*Problem to work on:* Rewrite the lines of the items below as a numbered list, omitting any blank lines.

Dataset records

[Start]

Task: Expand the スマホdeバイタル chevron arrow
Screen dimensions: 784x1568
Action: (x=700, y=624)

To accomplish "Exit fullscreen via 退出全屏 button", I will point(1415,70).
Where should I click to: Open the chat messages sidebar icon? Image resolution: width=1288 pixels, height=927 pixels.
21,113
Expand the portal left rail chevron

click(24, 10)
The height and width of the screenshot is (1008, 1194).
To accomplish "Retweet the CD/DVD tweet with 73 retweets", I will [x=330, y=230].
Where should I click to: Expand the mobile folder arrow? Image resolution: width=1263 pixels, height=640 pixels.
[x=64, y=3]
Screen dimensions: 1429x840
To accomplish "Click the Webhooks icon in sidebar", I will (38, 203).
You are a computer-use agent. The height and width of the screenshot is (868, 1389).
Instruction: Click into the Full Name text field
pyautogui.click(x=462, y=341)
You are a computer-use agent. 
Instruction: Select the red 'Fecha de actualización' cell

[End]

*Right answer:*
1. Task: Expand the スマホdeバイタル chevron arrow
2. Screen dimensions: 784x1568
3. Action: (x=700, y=624)
4. To accomplish "Exit fullscreen via 退出全屏 button", I will point(1415,70).
5. Where should I click to: Open the chat messages sidebar icon? Image resolution: width=1288 pixels, height=927 pixels.
6. 21,113
7. Expand the portal left rail chevron
8. click(24, 10)
9. The height and width of the screenshot is (1008, 1194).
10. To accomplish "Retweet the CD/DVD tweet with 73 retweets", I will [x=330, y=230].
11. Where should I click to: Expand the mobile folder arrow? Image resolution: width=1263 pixels, height=640 pixels.
12. [x=64, y=3]
13. Screen dimensions: 1429x840
14. To accomplish "Click the Webhooks icon in sidebar", I will (38, 203).
15. You are a computer-use agent. The height and width of the screenshot is (868, 1389).
16. Instruction: Click into the Full Name text field
17. pyautogui.click(x=462, y=341)
18. You are a computer-use agent. 
19. Instruction: Select the red 'Fecha de actualización' cell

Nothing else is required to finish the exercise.